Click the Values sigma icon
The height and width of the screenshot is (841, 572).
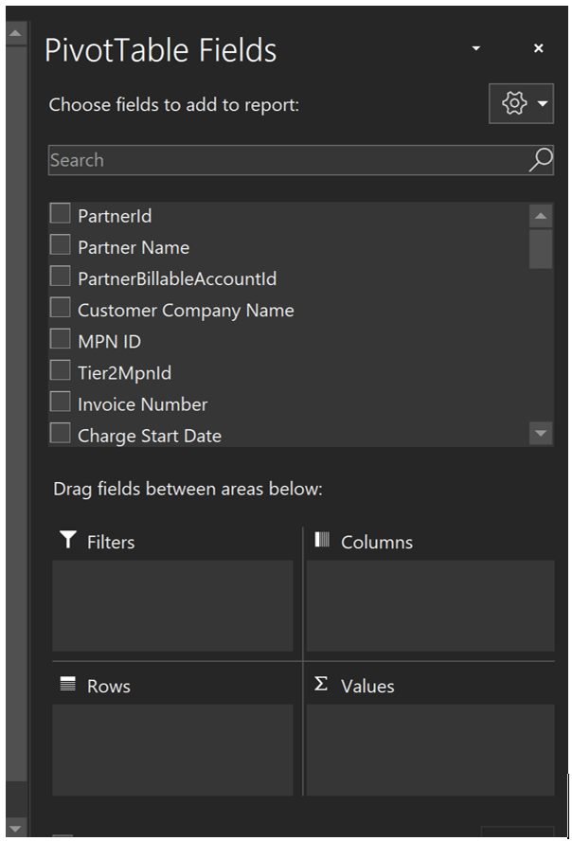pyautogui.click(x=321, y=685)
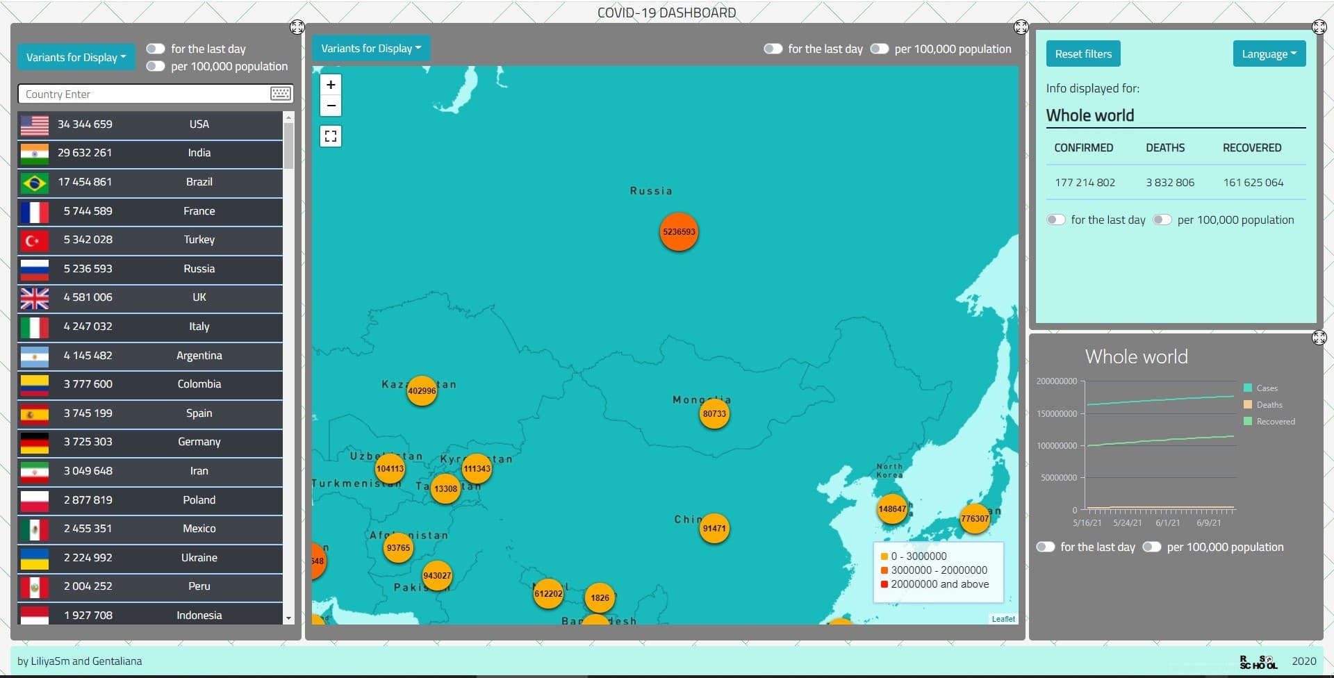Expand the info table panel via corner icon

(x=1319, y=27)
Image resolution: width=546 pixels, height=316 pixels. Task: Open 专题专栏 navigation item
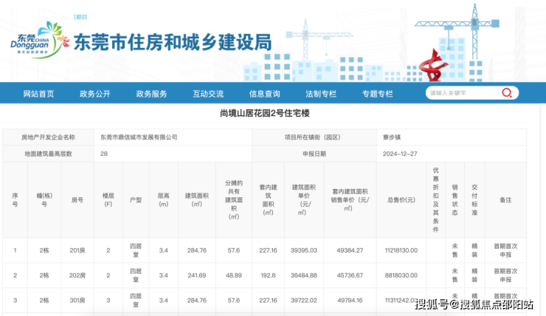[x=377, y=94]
____
- **WHAT THE EXERCISE ASKS**
Give the listing again word for word. Skip any pictures.

- **EXERCISE SOLUTION**
Click the Values sigma icon
The height and width of the screenshot is (841, 572).
pyautogui.click(x=321, y=685)
Expand the info table panel via corner icon

(x=1319, y=27)
Image resolution: width=546 pixels, height=316 pixels. Task: Open 专题专栏 navigation item
[x=377, y=94]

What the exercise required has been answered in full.